I think Labor Day was supposed to celebrate the workers, the people who build the roads and bridges, the people who build the cars. We used to celebrate having jobs and our accomplishments. During the 60s that all changed, we started seeing work as an offensive type of slavery.
I began working 40 years ago and have worked ever since. I have worked in a factory, as a waiter, as a gas station attendant, as a salesman, in Real Estate and in government. There was a time when I worked putting cardboard boxes together for shipments, that wasn't a good job; but, I did it and it fed my family. I wonder if my ex remembers me gluing my hands shut to stop the bleeding from all the paper cuts, I bet she does.
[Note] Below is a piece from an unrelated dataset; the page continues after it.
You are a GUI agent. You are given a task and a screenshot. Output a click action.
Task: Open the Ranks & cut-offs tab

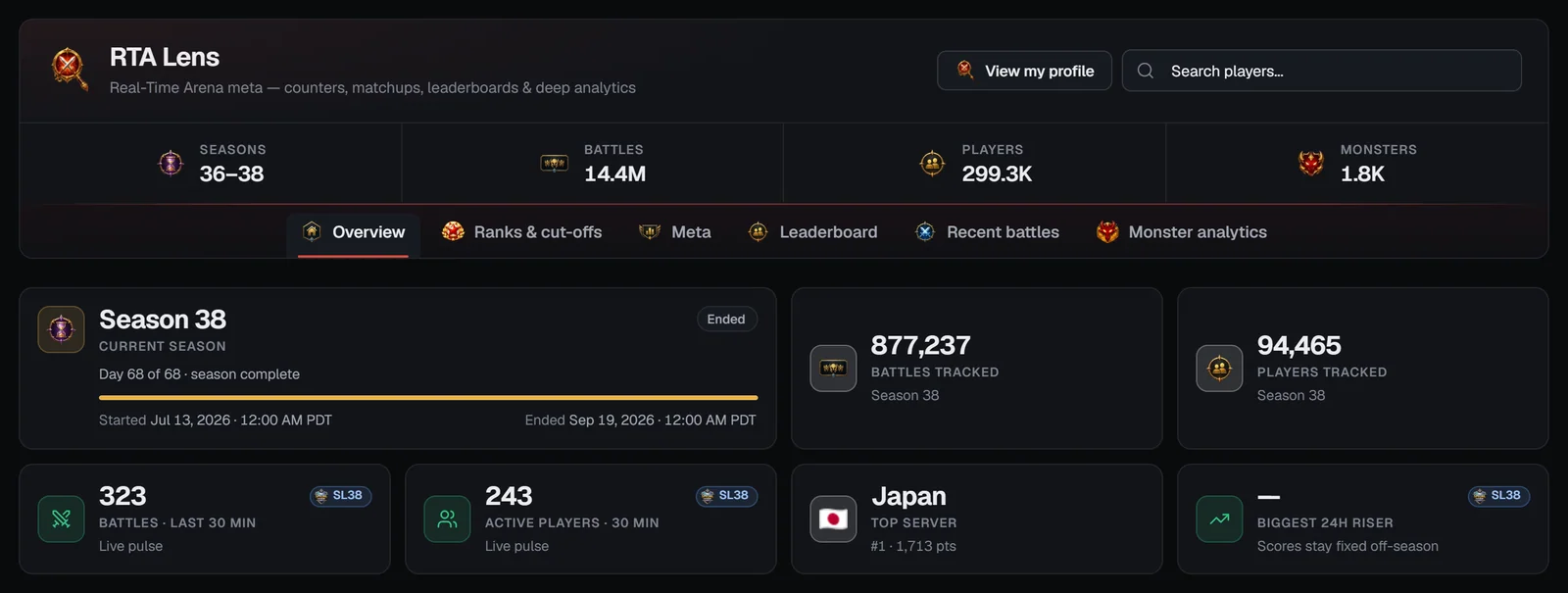(521, 232)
I couldn't physically do what I did when I was younger anymore and fortunately, I don't have to. I am on my way out and get paid to have answers and I usually have them. The pressure I feel now is over other people and wanting to make the system work for them, so that they can have a career and hopefully make things better. About the only thing I have left is to teach. In a couple of years, Labor Day will no longer be a holiday for me, it will be my life. Everyday will be a day away from work.
As each day passes, I am day closer to passing myself, that is true for all of us. A nice woman came to work with me last week. We were getting to know each other and talking. We had to discuss some problem and she said something like, "Well it could be worse, we could be underground". I don't think of that as worse, just different, a passage that we all make. I have no bucket list, nothing I feel a great urge to attain or experience or see. I am satisfied with the efforts I made even if I would have preferred different outcomes, we don't always get to determine those.
Each day has it's own challenges and rewards, today I am hoping that my ribs come out flavorful and tender, that would be sufficient for an achievement. A friend has often said to me that the person who finishes a journey is not the same as the one who began it. I am not the same as when I began my work life. I kept my integrity and showed what I was capable of and was fairly successful. When I was younger there was no chance you were going to outwork me.
I cannot imagine having grown up without working. My work life contributed to my self definition (though I have never been my job) by challenging me to push myself and achieve and create and oversee. Without work, life would have been very boring. We seem to have forgotten that, it is now just about money and not about effort or strenuous effort, it is about the quick and easy dollar. The dollar loses all meaning when you didn't have to work for it.
Writing is not work, for some it is, for me it is pleasure, it is an expression of self rather than a burden (though I have limits on how much I can write). There are three things for me to decide in the next two years. First, will I remain alone, probably. Second, will I do something after retirement, consult or teach for instance, probably to maybe. Thirdly, what do I want with the rest of my life. I have absolutely no idea; but, I do like the thought of fading away, possibly to slab city. I will link to a video at the end.
People scream USA is number one when we are not. People ask how "we" lost our edge, we didn't, there is no such thing. Effort is an individual and societal thing, you don't get to live off of past generations laurels, you are responsible for what you do with it. China and India have become world powers. We had the advantage, they outworked us, they didn't outwork me. I know I could get a job in China for more than I make here. I just don't care to do it.
I think we all deserve some time to ourselves, time to look back on our lives and ask ourselves what difference we made, the good, the bad and the ugly. Only we can know what our intent was, not the lies we told ourselves, our true intent. I know what mine was and happy with what I attempted and how I did it.
I wonder if younger people think about that, what their efforts will mean to them beyond how much they made? I hope so, it is a good feeling to know you gave your efforts to more than juts making money, that you effected others.